Even so, Craig Venter is considered a pioneer in the field because of his work and ability in creating a virus called Phi X 174. It is pronounced exactly how it looks and it contains only 5,386 letters of genetic code. That's why Venter made it first. In a word, it was easier. Though it is easy for him to say so, this technology is far from it. But what this gives evidence of is the ability for mankind to engineer and redevelop the genome of not only viruses, but in the viable future, the genome of higher species; humans included.

Venter simply looked up the genetic map for Phi X 174. Because the virus's genome has been mapped since 1978, and has been used in a litany of experiments over the years, and is completely harmless, it seemed like a good test model. Venter knew that it would be easier to reproduce tiny segments of DNA than to attempt the whole thing in one shot. In fact, producing small segments of genetic code has become fairly routine in the last decade. Currently there are several laboratories that will produce segments of DNA and other microscopic pieces parts. However, the cost of these microscopic samples, far outweighs their usefulness in simple test and trials for “un-invested” scientists and sciences.

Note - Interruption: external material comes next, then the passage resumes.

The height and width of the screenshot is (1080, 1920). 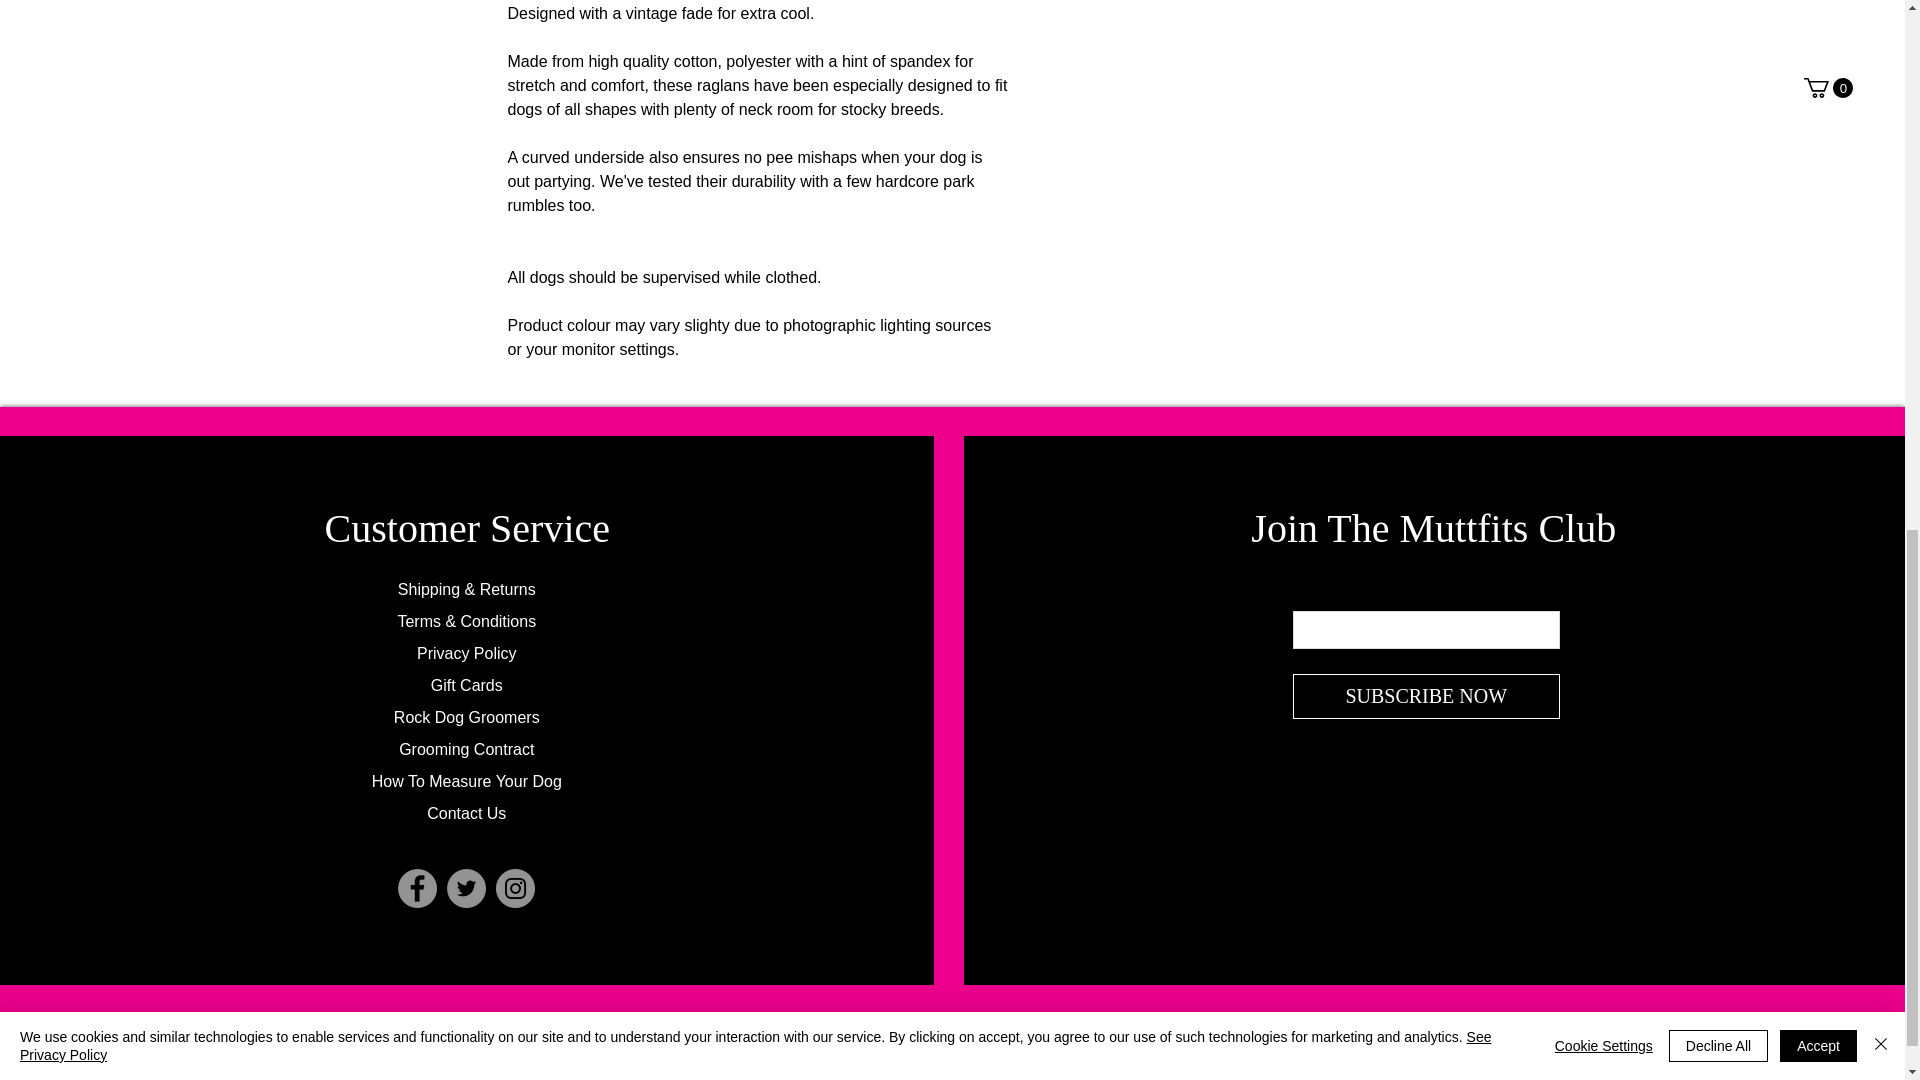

Scientists have been making fifty and sixty-letter genetic segments, called oligonucleotides, with increasing accuracy, fusing together individual chemicals of DNA. The way Venter saw it these were like pieces of a jigsaw puzzle. He could divide Phi X 174 into about one hundred parts, with each one containing fifty to sixty letters of DNA, and then he could manufacture each piece individually. After that, the only trick would be putting the puzzle together. So he drew up the list of each piece and sent his order to an oligonucleotide manufacturer. When the delivery came in, Venter threw the puzzle pieces in a petri dish, twisted the thermostat to fifty-five degrees Celsius, stirred the pot a few times, used some developmental processes and came out with ‘Artificial life’. Even with this test evidence Venter, as much of the scientific community, is less interested in the esoteric particulars than the big picture.

Venter's team was not the first to manufacture a synthetic genome, nor the first to make a working virus. In 2002 a team in Stony Brook, New York, manufactured a complete synthetic replica of the Polio virus, using a genetic map they got from the Internet. It was hailed as a breakthrough, just like Venter's. But Venter's project was unprecedented in a different way. The polio project had taken more than a year to complete, and at the end, the virus barely functioned, with only one ten-thousandth of the activity that polio is supposed to have. By contrast, Venter's project took just fourteen days, and he got 100 percent activity. Phi X 174 was replicating; and on a scientific scale, it was alive. Once again, Venter had taken a long and convoluted process and found a better, faster, and cheaper way to do it. Not that he's celebrating, Yet.

"The goal was not to make a virus," he says. "We made the virus to test the technique."
Years ago it would have been unthinkable to believe that creating life outside the womb was impossible. However, it appears that this is not the stuff of comic fiction or science fiction, but fact. Not only are we developing ways to create new microorganisms, viruses, and life forms; we are developing new ways to use the discoveries that are not even a reality yet. Already at MIT and Caltech there are courses where young biologist and microorganism engineers can study, test, and develop techniques involving genome manufacture, cell biology, DNA alteration, and cloning.